Item-finding listing
────
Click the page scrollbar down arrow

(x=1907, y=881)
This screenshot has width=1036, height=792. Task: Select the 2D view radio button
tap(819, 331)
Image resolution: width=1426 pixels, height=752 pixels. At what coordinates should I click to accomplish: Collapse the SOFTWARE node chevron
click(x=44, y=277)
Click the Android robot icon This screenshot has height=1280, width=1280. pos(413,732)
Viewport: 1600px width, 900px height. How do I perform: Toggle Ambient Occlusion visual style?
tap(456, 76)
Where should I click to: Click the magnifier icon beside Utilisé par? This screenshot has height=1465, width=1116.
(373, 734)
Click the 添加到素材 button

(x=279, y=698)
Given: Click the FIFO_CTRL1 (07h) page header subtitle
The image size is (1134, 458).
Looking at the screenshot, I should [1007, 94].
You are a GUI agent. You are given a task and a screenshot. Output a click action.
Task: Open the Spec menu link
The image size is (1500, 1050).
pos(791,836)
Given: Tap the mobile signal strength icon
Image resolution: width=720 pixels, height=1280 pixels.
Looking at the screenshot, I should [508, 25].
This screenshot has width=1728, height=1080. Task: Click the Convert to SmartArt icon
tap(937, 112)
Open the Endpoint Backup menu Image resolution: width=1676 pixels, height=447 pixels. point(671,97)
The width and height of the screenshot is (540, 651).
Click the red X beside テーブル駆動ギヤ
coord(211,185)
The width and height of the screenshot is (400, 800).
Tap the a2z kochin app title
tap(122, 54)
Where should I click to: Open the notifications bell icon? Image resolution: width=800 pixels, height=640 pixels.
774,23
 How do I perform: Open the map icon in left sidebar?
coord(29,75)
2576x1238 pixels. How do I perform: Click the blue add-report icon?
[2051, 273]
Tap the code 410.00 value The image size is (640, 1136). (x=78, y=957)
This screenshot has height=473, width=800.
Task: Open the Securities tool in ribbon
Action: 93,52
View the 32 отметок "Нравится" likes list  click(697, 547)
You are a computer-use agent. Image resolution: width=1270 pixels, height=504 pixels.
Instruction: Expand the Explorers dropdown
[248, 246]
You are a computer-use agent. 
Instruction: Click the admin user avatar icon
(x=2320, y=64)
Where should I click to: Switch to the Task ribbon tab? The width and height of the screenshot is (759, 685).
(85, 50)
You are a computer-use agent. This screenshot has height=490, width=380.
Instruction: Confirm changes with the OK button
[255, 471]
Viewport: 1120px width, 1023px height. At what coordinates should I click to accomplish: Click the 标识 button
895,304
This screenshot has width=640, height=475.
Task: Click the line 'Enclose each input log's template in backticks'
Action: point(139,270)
────
◆ **Task requirements**
Turn every line of the listing above into a Markdown table with the columns Row and Listing line, numbering the rows in order and omitting blank lines.

◆ **Task solution**
| Row | Listing line |
|---|---|
| 1 | Click the page scrollbar down arrow |
| 2 | (x=1907, y=881) |
| 3 | This screenshot has width=1036, height=792. Task: Select the 2D view radio button |
| 4 | tap(819, 331) |
| 5 | Image resolution: width=1426 pixels, height=752 pixels. At what coordinates should I click to accomplish: Collapse the SOFTWARE node chevron |
| 6 | click(x=44, y=277) |
| 7 | Click the Android robot icon This screenshot has height=1280, width=1280. pos(413,732) |
| 8 | Viewport: 1600px width, 900px height. How do I perform: Toggle Ambient Occlusion visual style? |
| 9 | tap(456, 76) |
| 10 | Where should I click to: Click the magnifier icon beside Utilisé par? This screenshot has height=1465, width=1116. |
| 11 | (373, 734) |
| 12 | Click the 添加到素材 button |
| 13 | (x=279, y=698) |
| 14 | Given: Click the FIFO_CTRL1 (07h) page header subtitle |
| 15 | The image size is (1134, 458). |
| 16 | Looking at the screenshot, I should [1007, 94]. |
| 17 | You are a GUI agent. You are given a task and a screenshot. Output a click action. |
| 18 | Task: Open the Spec menu link |
| 19 | The image size is (1500, 1050). |
| 20 | pos(791,836) |
| 21 | Given: Tap the mobile signal strength icon |
| 22 | Image resolution: width=720 pixels, height=1280 pixels. |
| 23 | Looking at the screenshot, I should [508, 25]. |
| 24 | This screenshot has width=1728, height=1080. Task: Click the Convert to SmartArt icon |
| 25 | tap(937, 112) |
| 26 | Open the Endpoint Backup menu Image resolution: width=1676 pixels, height=447 pixels. point(671,97) |
| 27 | The width and height of the screenshot is (540, 651). |
| 28 | Click the red X beside テーブル駆動ギヤ |
| 29 | coord(211,185) |
| 30 | The width and height of the screenshot is (400, 800). |
| 31 | Tap the a2z kochin app title |
| 32 | tap(122, 54) |
| 33 | Where should I click to: Open the notifications bell icon? Image resolution: width=800 pixels, height=640 pixels. |
| 34 | 774,23 |
| 35 |  How do I perform: Open the map icon in left sidebar? |
| 36 | coord(29,75) |
| 37 | 2576x1238 pixels. How do I perform: Click the blue add-report icon? |
| 38 | [2051, 273] |
| 39 | Tap the code 410.00 value The image size is (640, 1136). (x=78, y=957) |
| 40 | This screenshot has height=473, width=800. |
| 41 | Task: Open the Securities tool in ribbon |
| 42 | Action: 93,52 |
| 43 | View the 32 отметок "Нравится" likes list  click(697, 547) |
| 44 | You are a computer-use agent. Image resolution: width=1270 pixels, height=504 pixels. |
| 45 | Instruction: Expand the Explorers dropdown |
| 46 | [248, 246] |
| 47 | You are a computer-use agent.  |
| 48 | Instruction: Click the admin user avatar icon |
| 49 | (x=2320, y=64) |
| 50 | Where should I click to: Switch to the Task ribbon tab? The width and height of the screenshot is (759, 685). |
| 51 | (85, 50) |
| 52 | You are a computer-use agent. This screenshot has height=490, width=380. |
| 53 | Instruction: Confirm changes with the OK button |
| 54 | [255, 471] |
| 55 | Viewport: 1120px width, 1023px height. At what coordinates should I click to accomplish: Click the 标识 button |
| 56 | 895,304 |
| 57 | This screenshot has width=640, height=475. |
| 58 | Task: Click the line 'Enclose each input log's template in backticks' |
| 59 | Action: point(139,270) |